وَوَصَّىٰ بِهَا إِبْرَاهِيمُ بَنِيهِ وَيَعْقُوبُ يَا بَنِيَّ إِنَّ اللَّهَ اصْطَفَىٰ لَكُمُ الدِّينَ فَلَا تَمُوتُنَّ إِلَّا وَأَنْتُمْ مُسْلِمُونَ

Dan Ibrahim telah mewasiatkan ucapan itu kepada anak-anaknya, demikian pula Ya’qub. (Ibrahim berkata): “Hai anak-anakku! Sesungguhnya Allah telah memilih agama ini bagimu, maka janganlah kamu mati kecuali dalam memeluk agama Islam”.

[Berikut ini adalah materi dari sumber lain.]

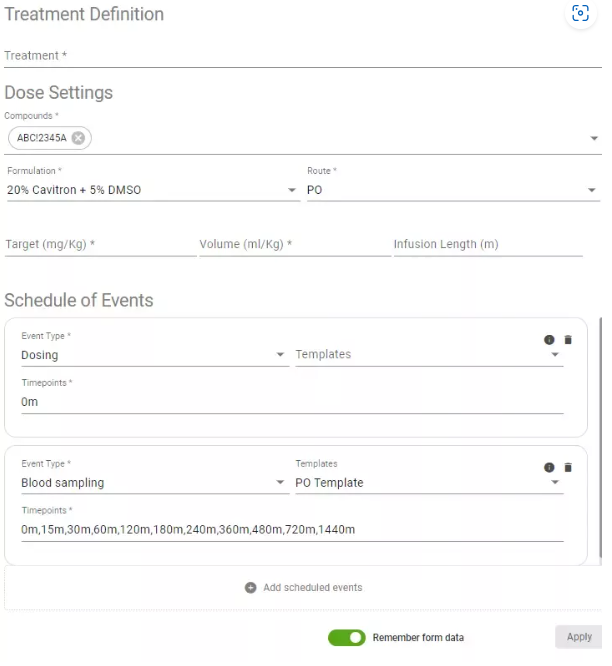Change the Blood sampling Event Type dropdown
This screenshot has width=612, height=666.
152,483
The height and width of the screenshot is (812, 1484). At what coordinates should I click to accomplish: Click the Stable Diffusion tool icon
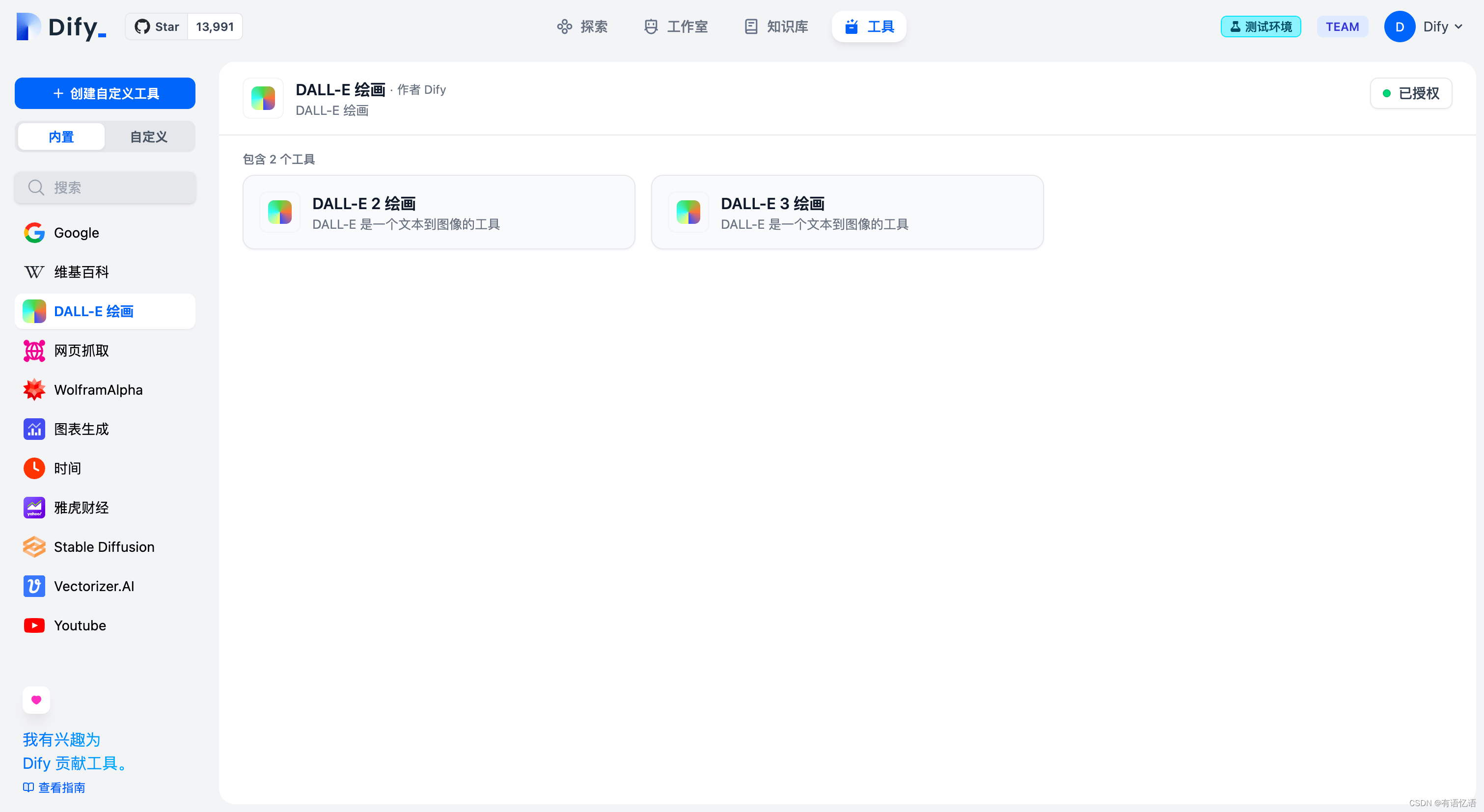(33, 547)
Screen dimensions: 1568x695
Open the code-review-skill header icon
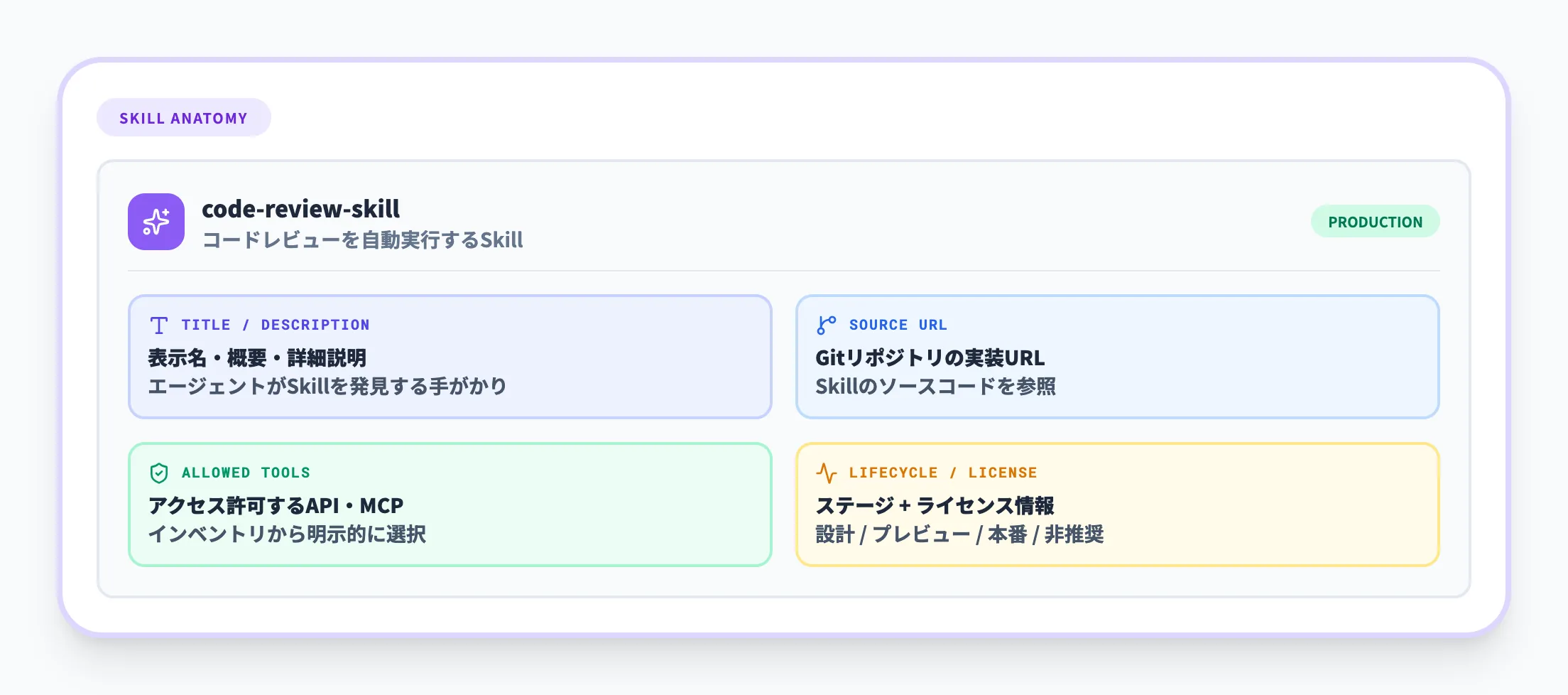point(156,222)
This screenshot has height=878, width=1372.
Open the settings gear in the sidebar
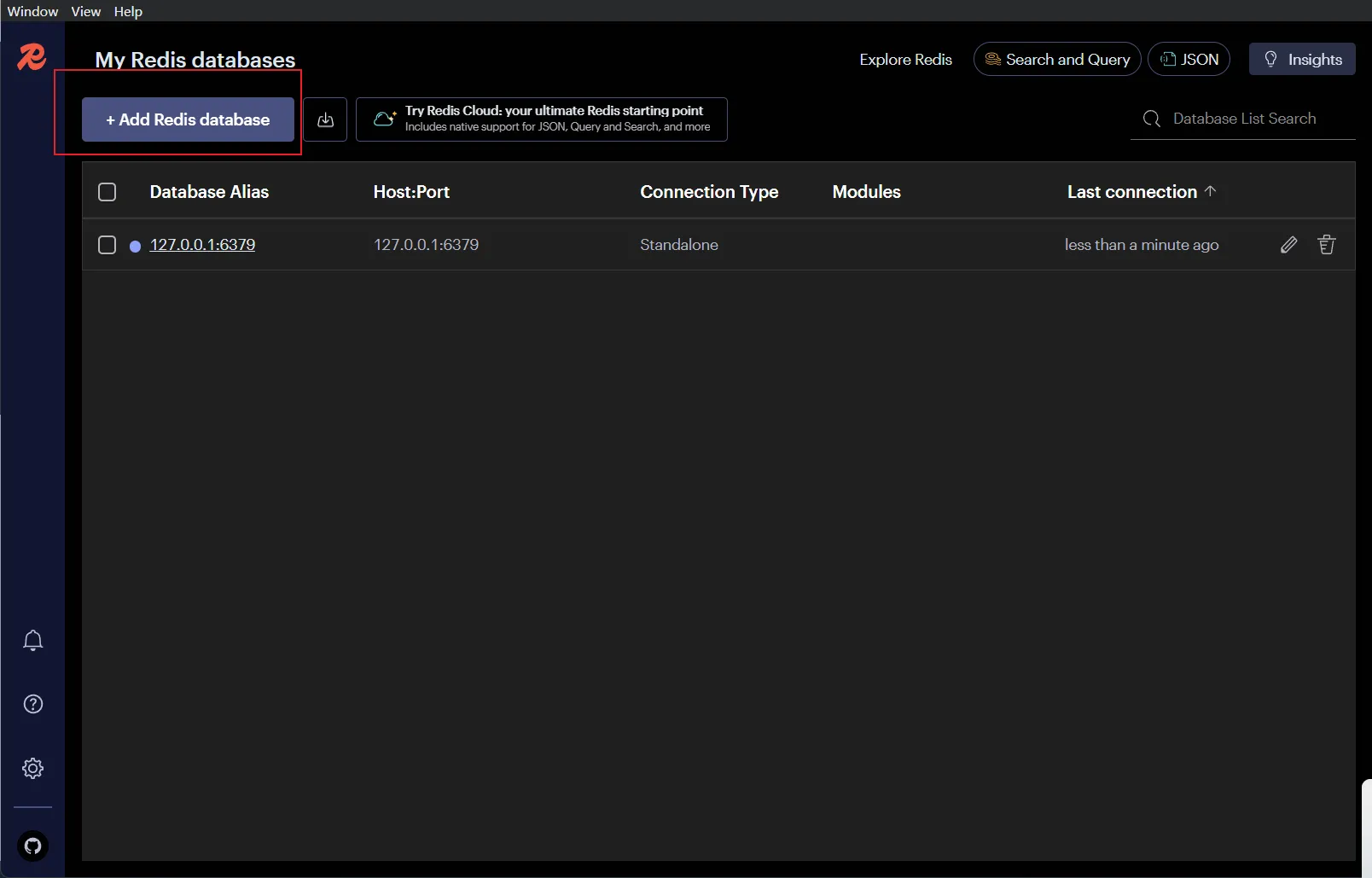click(x=32, y=768)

Nabi Ya’qub ketika kematian menjemputnya ia berwasiat kepada anaknya dalam surat Al-Baqorah 133:

أَمْ كُنْتُمْ شُهَدَاءَ إِذْ حَضَرَ يَعْقُوْبَ الْمَوْتُ إِذْ قَالَ لِبَنِيْهِ مَا تَعْبُدُوْنَ مِن بَعْدِيْ قَالُوْا نَعْبُدُ إِلَهَكَ وَ إِلَهَ آبَائِكَ إِبْرَاهِيْمَ وَ إِسْمَاعِيْلَ وَإِسْحَاقَ إِلَهًا وَاحِدًا وَ نَحْنُ لَهُ مُسْلِمُوْنَ

Atau apakah telah kamu me­nyaksikan seketika telah dekat kepada Ya’qub kematian, tatkala dia berkata kepada anak-anak-nya: Apakah yang akan kamu sembah se­peninggalku ? Mereka men­jawab: Akan kami sembah Tuhan engkau dan Tuhan bapak-bapakmu, Ibrahim dan Ismail dan Ishaq yaitu Tuhan Yang Tunggal, dan kepada­Nyalah kami akan menyerah diri (Muslimin).

Juga Luqman kepada anaknya dalam surat Luqman ayat 13.

وَإِذْ قَالَ لُقْمَانُ لِابْنِهِ وَهُوَ يَعِظُهُ يَا بُنَيَّ لَا تُشْرِكْ بِاللَّهِ ۖ إِنَّ الشِّرْكَ لَظُلْمٌ عَظِيمٌ

Dan (ingatlah) ketika Luqman berkata kepada anaknya, di waktu ia memberi pelajaran kepadanya: “Hai anakku, janganlah kamu mempersekutukan Allah, sesungguhnya mempersekutukan (Allah) adalah benar-benar kezaliman yang besar”.

Diantara kelalaian para pendidik dan orang tua adalah tidak memulai dengan tauhid, bahkan mengacuhkannya. Maka ketika ia dewasa tidak tahu hak Allah dan Rasul-Nya, mencintai apa yang Allah benci, tidak mengetahui hakikat tauhid dan syirik, sunnah dan bid’ah. Wal Iyyadzubillah.